Filmmaker Sanaz Azari learns to read and write in Persian, her native tongue. Gradually, the language lessons on Iranian culture turn into a poetic collage that questions the concept of freedom and the meaning of revolution.
Within the confines of a classroom in Brussels, filmmaker Sanaz Azari learns to read and write in her native tongue, Persian, using a textbook dating back to the Islamic Revolution. Guided by a teacher, she acquires the language basics, which is also a gateway to Iran's history and culture. Throughout the film, the didactic language lessons give way to a poetic, visual collage that questions the concept of freedom and the meaning of revolution.
“There are the lessons which follow from a seamless morphology. An image of bread suggests its lack, a lack of work, humiliation; an image of a tree suggests hanging, execution. Images become words, words become script, script becomes historiography. But Azari's linguistic naïveté, her beginning again from scratch, holds other possibilities, too. Words shift and signify in different directions, themselves inscribed with new meanings, echoes, futures.”
The Brooklyn Rail, Leo Goldsmith
“When I started making the film, I posed lots of questions about Iran’s future, and the closer I got to my subject the fewer answers I found. Just like the image of the frame, where the closer we get to it, the more blurred, the more ill-defined the pattern becomes. And so we enter into a sort of abstract shape, a new space where each of us, I hope can construct our own image.

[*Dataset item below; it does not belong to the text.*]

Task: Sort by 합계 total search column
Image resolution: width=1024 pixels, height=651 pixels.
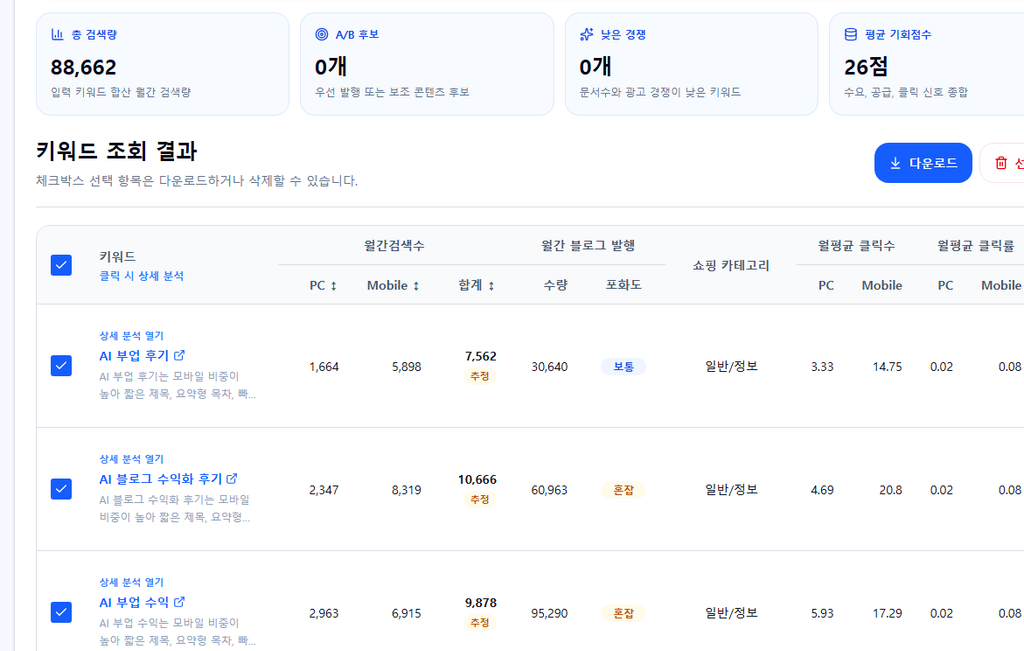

“I for Iran is a film whose radicalism lies above all in its delicacy, the delicacy of the sounds of the Persian language, the delicacy of the outdated illustrations, the delicacy of the poetry of Hafez or Forough, the delicacy of the hand of the young woman and her softly hoarse voice, the delicacy of the gaps that Sanaz Azari introduces between the words, the sounds, the images and the spaces. It is a film about the delicacy resisting all tyrannies […].”